EXERCISE BRIEF:
Look through the data below for the line with "Select the 战天鞋 boots icon" and the line with "You are a computer-use agent. Screen", then output those two and all lines in between, exactly as written.

---- INPUT MATERIAL

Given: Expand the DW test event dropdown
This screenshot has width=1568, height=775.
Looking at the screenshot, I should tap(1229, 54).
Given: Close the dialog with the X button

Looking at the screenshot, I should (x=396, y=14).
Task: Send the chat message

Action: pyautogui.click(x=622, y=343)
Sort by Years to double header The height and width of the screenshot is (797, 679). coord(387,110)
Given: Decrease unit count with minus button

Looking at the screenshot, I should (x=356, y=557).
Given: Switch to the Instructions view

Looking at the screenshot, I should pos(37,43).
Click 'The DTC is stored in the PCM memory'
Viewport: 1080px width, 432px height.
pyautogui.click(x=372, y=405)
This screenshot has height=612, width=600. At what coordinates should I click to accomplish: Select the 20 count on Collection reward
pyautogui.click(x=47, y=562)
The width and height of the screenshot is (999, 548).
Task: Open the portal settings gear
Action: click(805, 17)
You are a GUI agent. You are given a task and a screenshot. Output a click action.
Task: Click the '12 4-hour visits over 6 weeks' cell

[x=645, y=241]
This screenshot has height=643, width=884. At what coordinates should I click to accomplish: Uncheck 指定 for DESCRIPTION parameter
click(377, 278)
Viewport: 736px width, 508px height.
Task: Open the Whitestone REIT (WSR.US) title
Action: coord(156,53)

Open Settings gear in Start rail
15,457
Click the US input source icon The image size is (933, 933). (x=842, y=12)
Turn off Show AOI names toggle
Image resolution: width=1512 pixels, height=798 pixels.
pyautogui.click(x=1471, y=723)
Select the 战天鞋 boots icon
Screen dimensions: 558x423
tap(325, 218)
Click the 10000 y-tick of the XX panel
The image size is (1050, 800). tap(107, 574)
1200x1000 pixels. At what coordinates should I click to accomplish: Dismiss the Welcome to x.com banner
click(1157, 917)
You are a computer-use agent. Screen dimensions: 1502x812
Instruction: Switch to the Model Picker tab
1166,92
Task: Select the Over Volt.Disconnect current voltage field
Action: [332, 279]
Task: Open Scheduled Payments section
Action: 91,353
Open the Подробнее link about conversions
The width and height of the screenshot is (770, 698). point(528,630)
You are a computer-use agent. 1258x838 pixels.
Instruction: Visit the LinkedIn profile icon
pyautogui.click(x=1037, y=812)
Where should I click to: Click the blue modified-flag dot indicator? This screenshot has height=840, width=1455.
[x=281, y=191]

--------

YOUR SOLUTION:
Select the 战天鞋 boots icon
Screen dimensions: 558x423
tap(325, 218)
Click the 10000 y-tick of the XX panel
The image size is (1050, 800). tap(107, 574)
1200x1000 pixels. At what coordinates should I click to accomplish: Dismiss the Welcome to x.com banner
click(1157, 917)
You are a computer-use agent. Screen dimensions: 1502x812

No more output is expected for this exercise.